NLRB gets an earful on its “joint employer” definition

by Matt Shudtz

A coalition of occupational health and safety experts submitted an amicus brief to the National Labor Relations Board (NLRB) last Thursday, urging the Board to reconsider its restrictive definition of “joint employer” for purposes of collective bargaining.  It’s a critical issue for workers as more and more are getting jobs through temp firms, staffing agencies, and other complex employment relationships.  The workers who got your last-minute Father’s Day gift from the Amazon warehouse to your front door, for instance, don’t all get paychecks from Amazon, but they all operate at “Prime” speed because Amazon demands it.

From a health and safety perspective, it’s important that laws like the National Labor Relations Act (NLRA) and the Occupational Safety and Health Act (OSH Act) are interpreted broadly because the remedial purposes of those statutes – to ensure all workers can collectively bargain for better working conditions and to ensure that all workers are provided safe jobs – are best achieved when all of the employers with a connection to the job are at the table.

As the amici describe very well, the labor market is evolving to exploit loopholes in the laws that were meant to keep workers safe on the job.  In industries like waste management, manufacturing, and food production, companies are contracting out some of the most dangerous jobs.  Through those contracts, the host employers seek to off-load workers’ compensation costs, training responsibilities, and safety equipment investments.  The staffing firms also frequently cut corners on training and push workers to rush their jobs in an attempt to keep costs down, profits up, and contracts renewing, leading to tragic results.  The brief from the health and safety experts provides numerous examples of these tragedies, including several workers who were crushed in heavy equipment after the host employer and staffing firm failed to provide adequate training.

The case at issue here involves a BFI trash/recycling-sorting facility in Milpitas, California.  A number of workers there are members of a union, but most of the workers on the front lines of the sorting process are hired through a staffing agency and are not part of the union.  If the NLRB were to decide that BFI and the staffing agency are joint employers and the front-line workers were to vote to join the union, those workers would have a much better opportunity to bargain for safer work and good pay.  Conversely, the hard reality is that if BFI is not considered a joint employer with the staffing agency, a vote by front-line workers to unionize creates a risk that BFI will just drop their agency and hire new workers through another one.

The amici trace the history of the NLRB’s definition of “joint employer” and show that the definition has narrowed over the last 30 to 40 years without much analysis of whether the trend goes against the stated purpose of the NLRA (to enhance workers’ ability to bargain for better working conditions), much less whether the definition is relevant in the evolving labor market.

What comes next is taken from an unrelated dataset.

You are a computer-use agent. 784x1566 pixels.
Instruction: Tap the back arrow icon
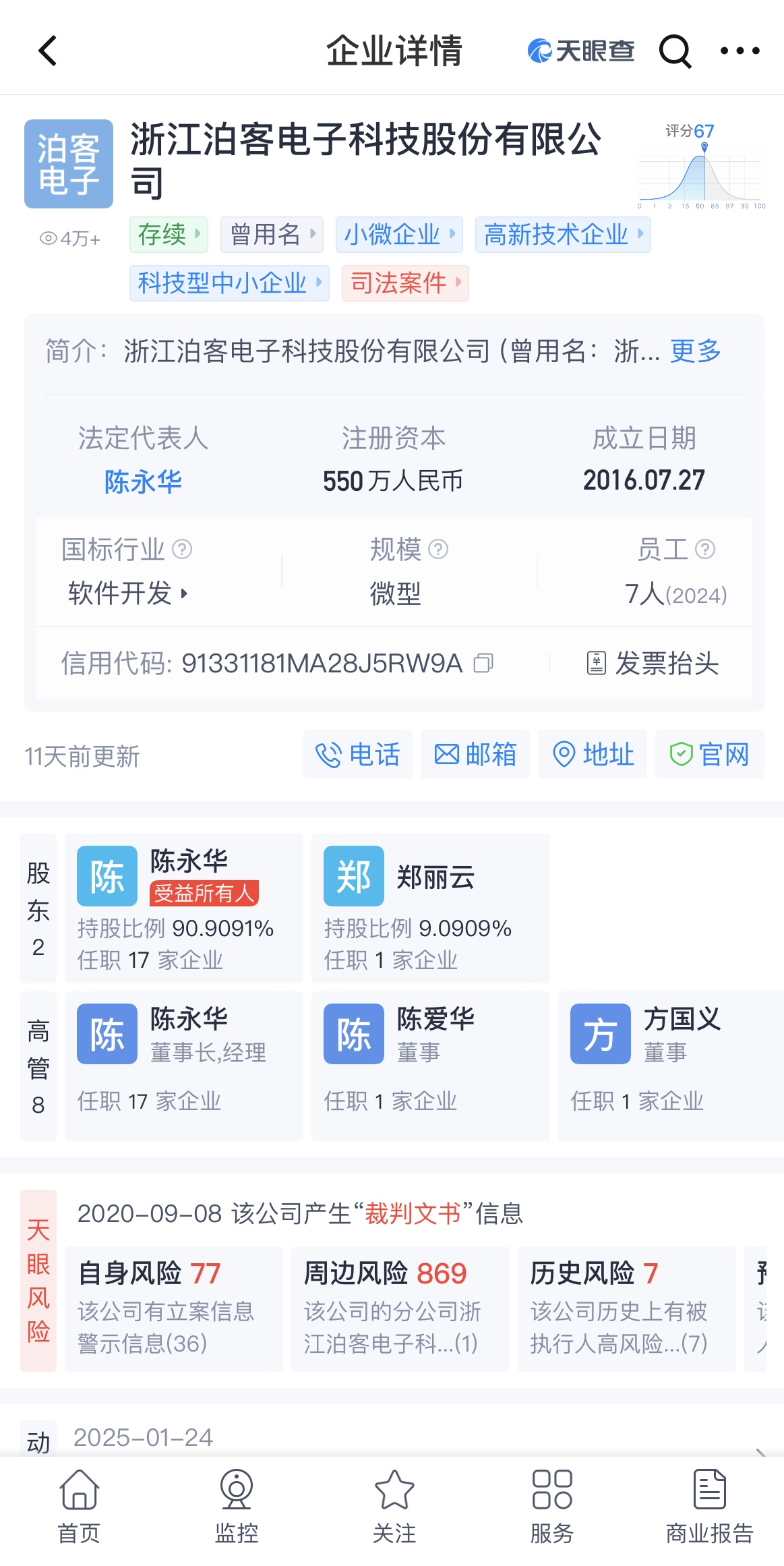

The case is, in a sense, noteworthy for how ordinary the facts are.  The employment relationship between BFI, the staffing agency, and the workers isn’t particularly unique—plenty of employers contract out dangerous jobs.  From BFI’s and the staffing agency’s perspective, a written contract laid out fairly clear lines of responsibility over the workers’ assignments, hours, and pay and the staffing agency was the sole employer.  From a worker’s perspective, on the other hand, those lines don’t exist.  It was BFI and the staffing agency together who decided where the worker showed up for work, when the worker punched in, what lines to work, how fast to work, and how much earning potential the job provided.  NLRB’s definition of “joint employer” fails to reconcile those discordant viewpoints, so the Board is right to use this case to explore new ways to think about the NLRA and the modern workplace.

NLRB is not alone in grappling with these difficult questions of who is responsible for ensuring workers are protected.  OSHA, the Solicitor of Labor, and the Review Commission also have a number of cases in the pipeline that go to the same issues.  How these cases are resolved will determine how relevant the NLRA, the OSH Act, and other key pieces of 20th Century legislation will be in the 21st Century workplace.